怪我は担任の教師によるもの、暴力の他にも暴言を吐かれたりしたという。

母親は学校にクレームに行く。だが学校側はのらりくらりの対応で非を認めない。調査も適当。担任の教師にはなかなか会わせてもらえず、ようやく会えたと思ったら不貞腐れたような態度で反省の色はまったくない。挙句、あなたの子供は被害者じゃない、いじめをしている加害者だとまで言い出す。母親は取り合わないがそう言われてしまうと信じる気持ちが揺れ、もしかしたらとの疑念が差す。息子のランドセルからは点火棒が出てくる。

 

このへんから見ていてる側はこの映画はある種のミステリー、謎解きだと気づくだろう。

序盤での息子の描写は明らかにいじめられている子のそれだった。しかし教師が嘘をつくだろうか。点火棒は何のために持っていた? いじめられている側が身を守るため? それなら刃物や工具だろう、点火棒は妙だ。そういえば映画の冒頭は近所の火事のシーンだった…。

 

やがて担任教師の視点からも顛末が描かれる。ガールズバーだかキャバクラだか曖昧な店の常連らしい(これが曖昧なのも意味がある)、しかもその店が入ったビルは先日火事になったという。学校にクレームに来た母親に対しては相手の感情を逆撫でするかのような対応、ろくな教師じゃなかろうと思いきや、永山瑛太演じるこの担任教師、かなりいい先生なんである。怪我をさせてしまったのは事実だが暴力ではなく事故、暴言は一切口にしていない。つまり息子が嘘をついていたことになる。直接的ないじめの描写はないが息子が教室で問題行動を起こしていたことが明らかになる。

 

学校側は担任教師が暴力を振るっていないと知っていた。しかし田中裕子演じる校長は「本当のことなんてどうだっていい」とあくまで体面を保つことに躍起になる。この自己保身の行動が母親の疑念を招き、対話は平行線をたどり、弁護士が介入する事態となり、担任教師は責任をとってこの学校を辞めざるを得なくなる。

 

教室では実際に何が起きていたのか。

ある児童に対するいじめ、これはあった。ただし息子は関係していない。別の男子グループが行っていた。息子はこの子に惹かれ、仲よくなるものの、いじめられっ子と仲よくしているのが周囲に知られると今度は自分もいじめの標的にされてしまう。それは避けたい。だから「みんなの前では話しかけないで」と頼む。このあたりの描写は、いじめとはそういうものだと思いながらも、残酷だな、と見ていて思った。
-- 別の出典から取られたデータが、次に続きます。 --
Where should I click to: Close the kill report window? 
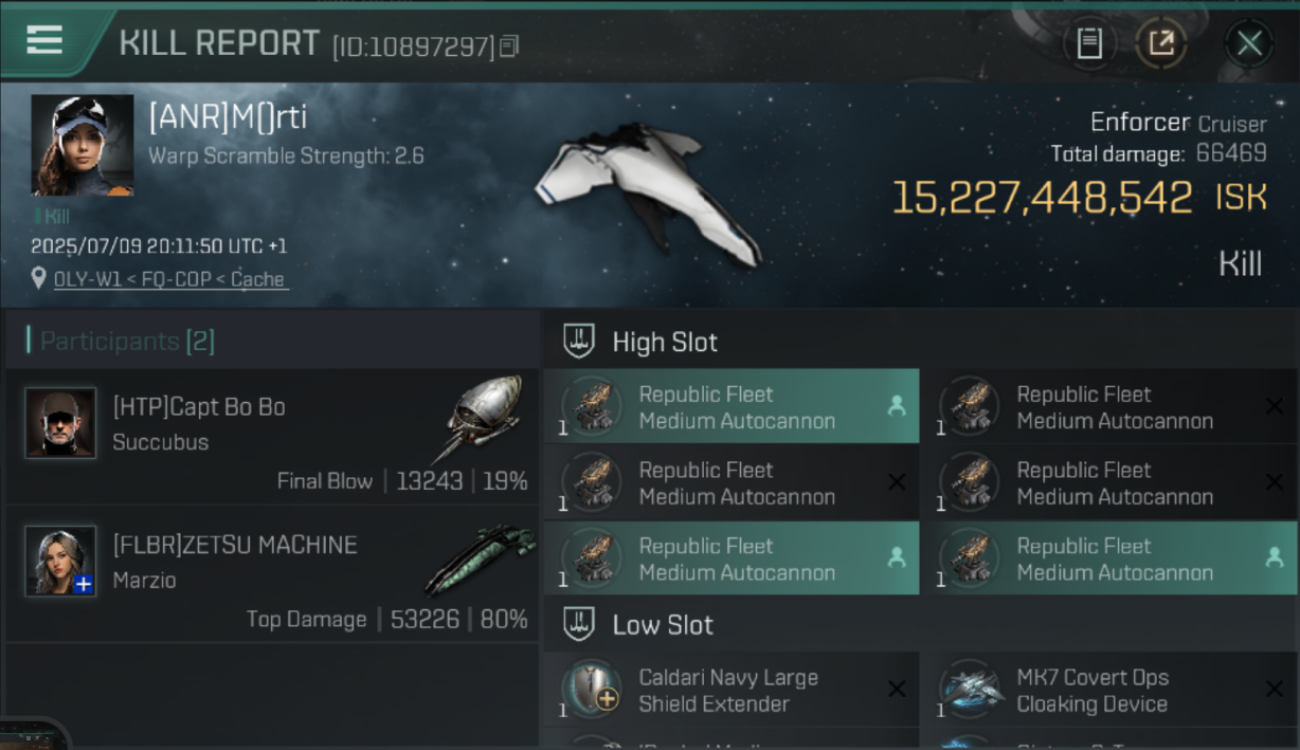click(x=1249, y=43)
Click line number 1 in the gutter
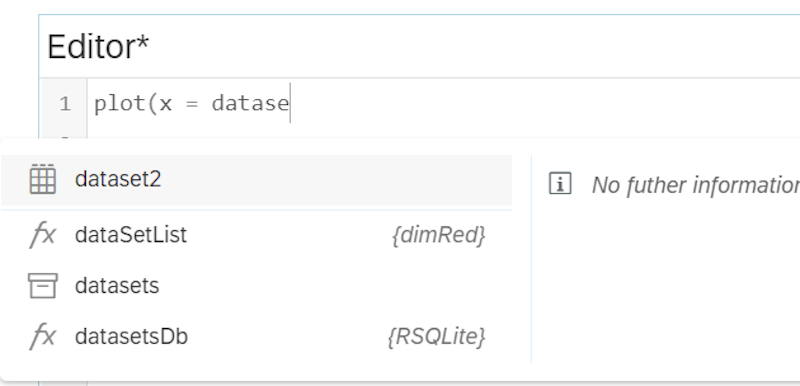 [x=65, y=104]
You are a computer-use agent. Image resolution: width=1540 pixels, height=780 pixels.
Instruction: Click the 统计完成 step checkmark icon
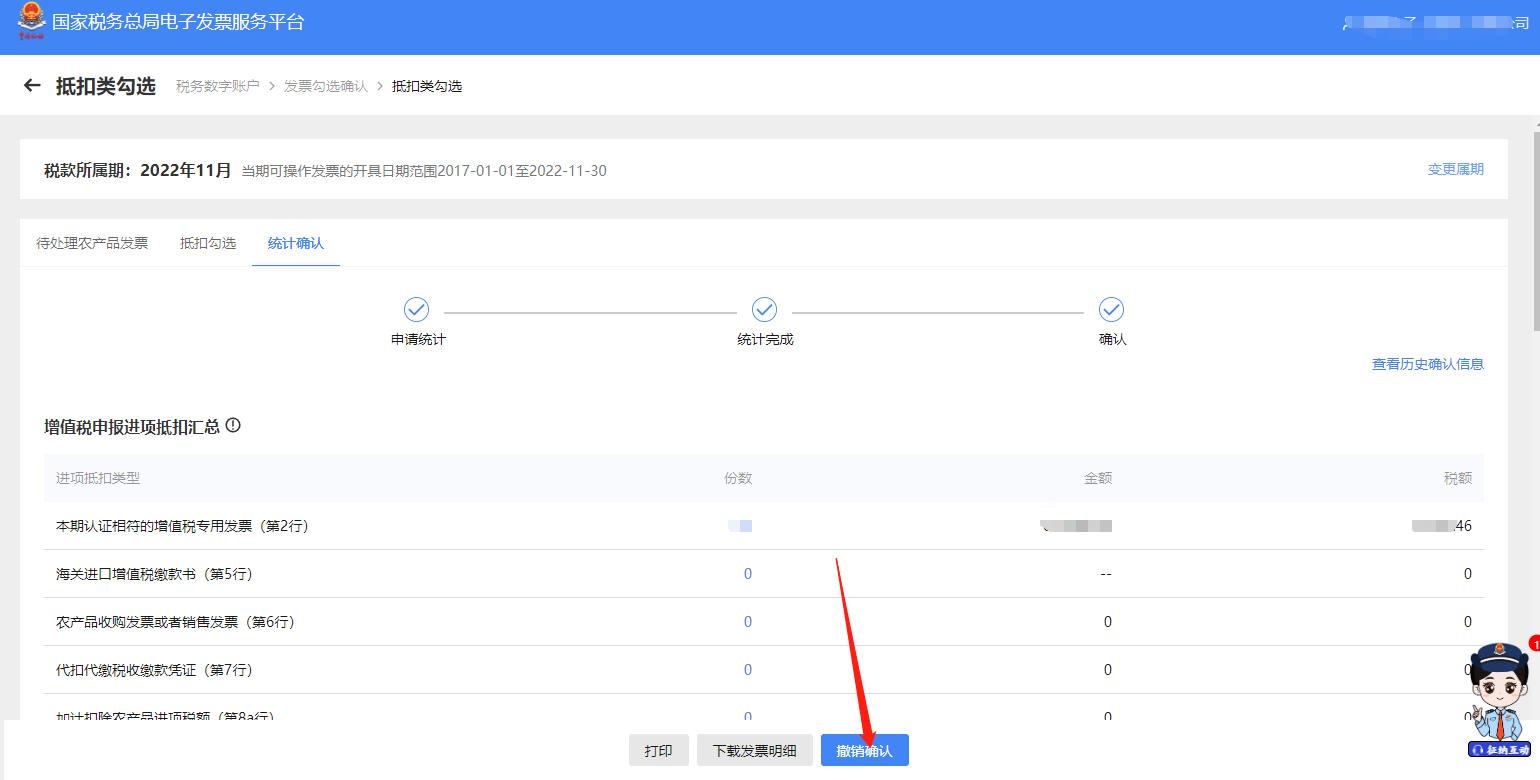tap(764, 310)
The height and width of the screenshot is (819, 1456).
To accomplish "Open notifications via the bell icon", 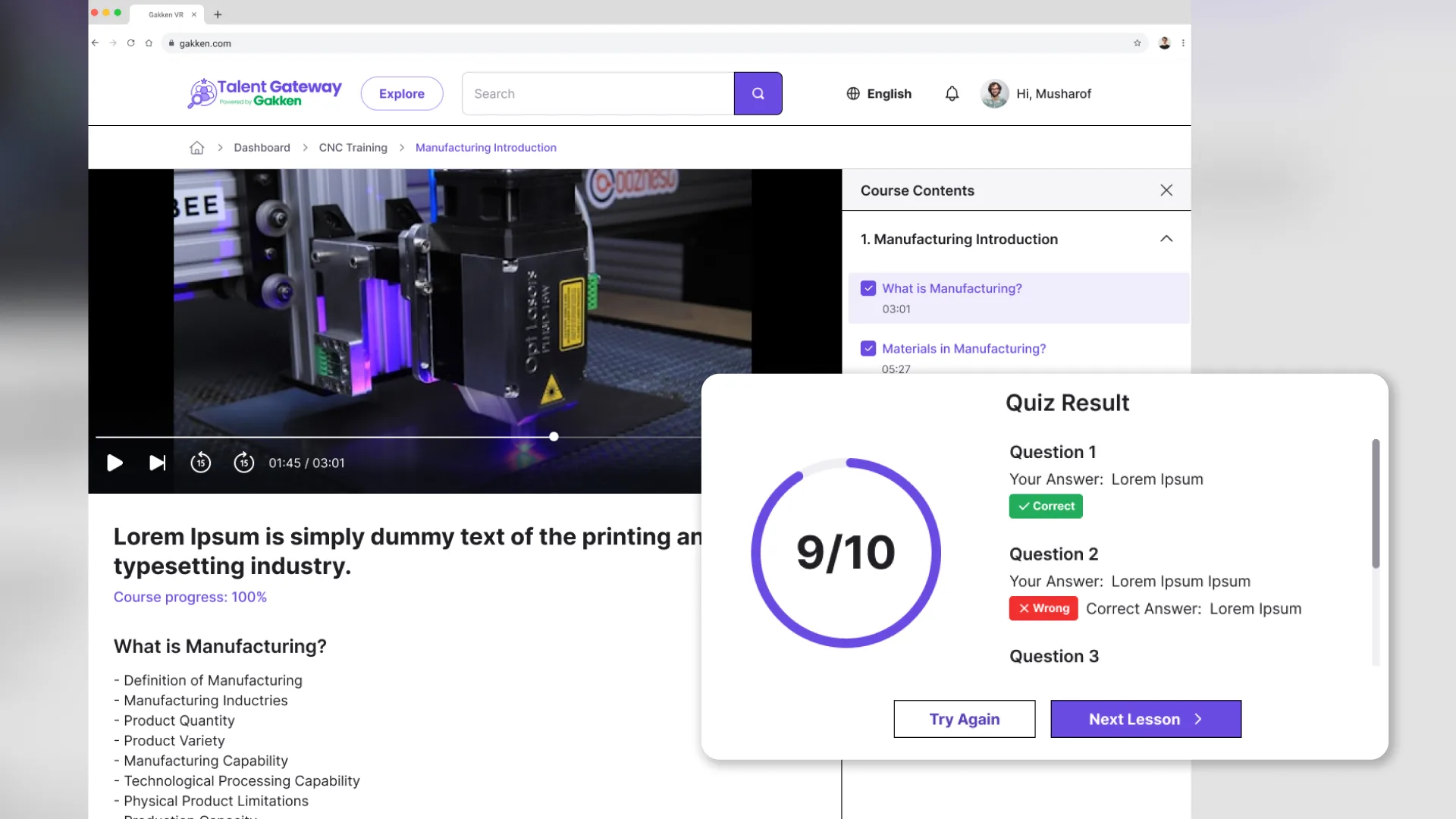I will [x=952, y=93].
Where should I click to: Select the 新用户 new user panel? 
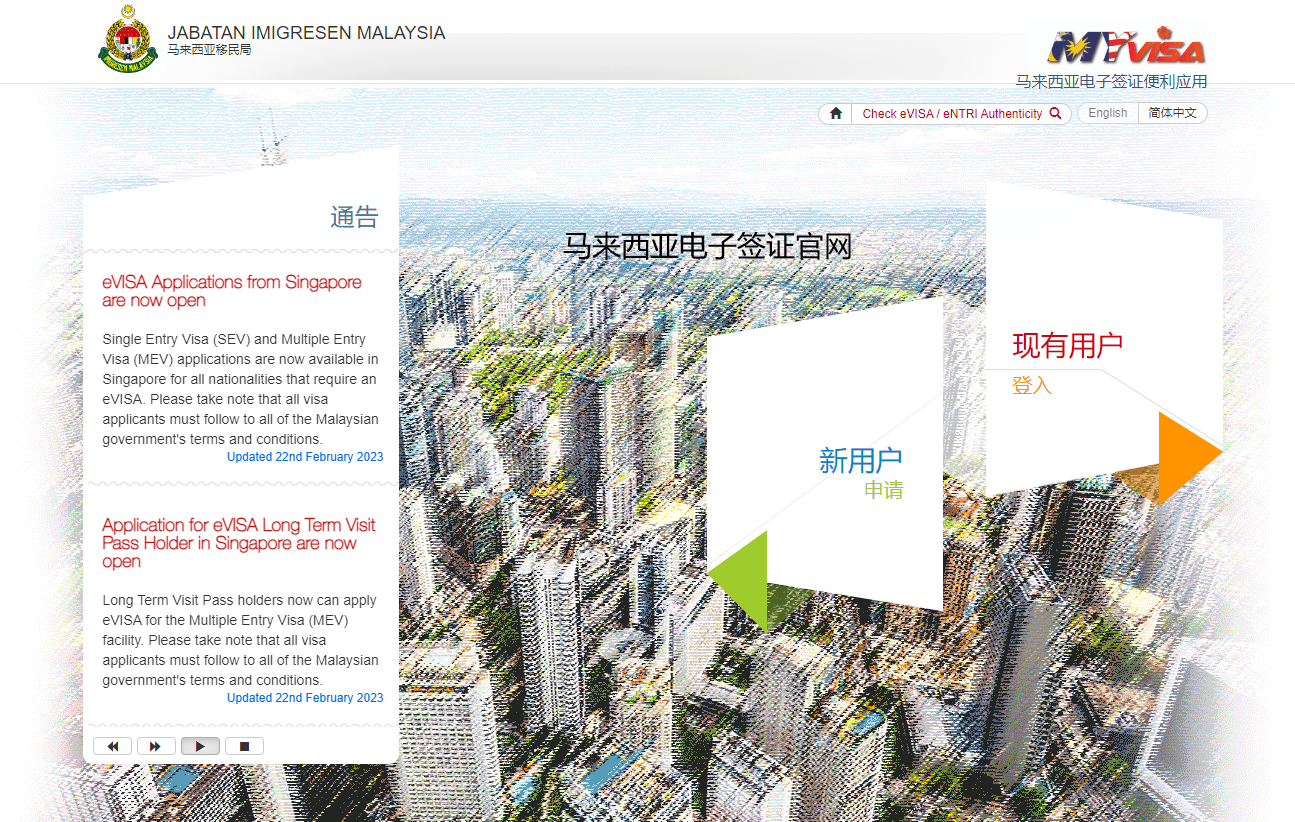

いじめられている子は家庭で父親から虐待を受けている。嫌な場所である「家」*3からの避難所である廃列車の中の秘密基地、放課後、2人は人目を憚るようにそこで一緒に遊ぶ。

そして息子は相手の子に対して好意を超えた強い感情を抱いているのを自覚する。

 

タイトルの「怪物」とは、クレーマーのような母親のことでもなく、児童に暴力を振るって反省しない教師のことでもなく、自己保身に走る学校のことでもなく、恋愛感情に戸惑い、同性の相手を好きになるのは普通じゃないと思い込んだ末に息子が自分で自分に貼ったレッテルだった。好きな子がいじめられているのに自分もいじめられるのが怖さに彼を庇えない不甲斐なさも「怪物」と思った所以かもしれない。

死んだ父親は(「男らしさ」のシンボルであるような)ラガーマンだった*4、「あんたが自分の家族を持つまで頑張る」という母親の台詞*5、それらが彼にとってプレッシャーになっていたのだろう。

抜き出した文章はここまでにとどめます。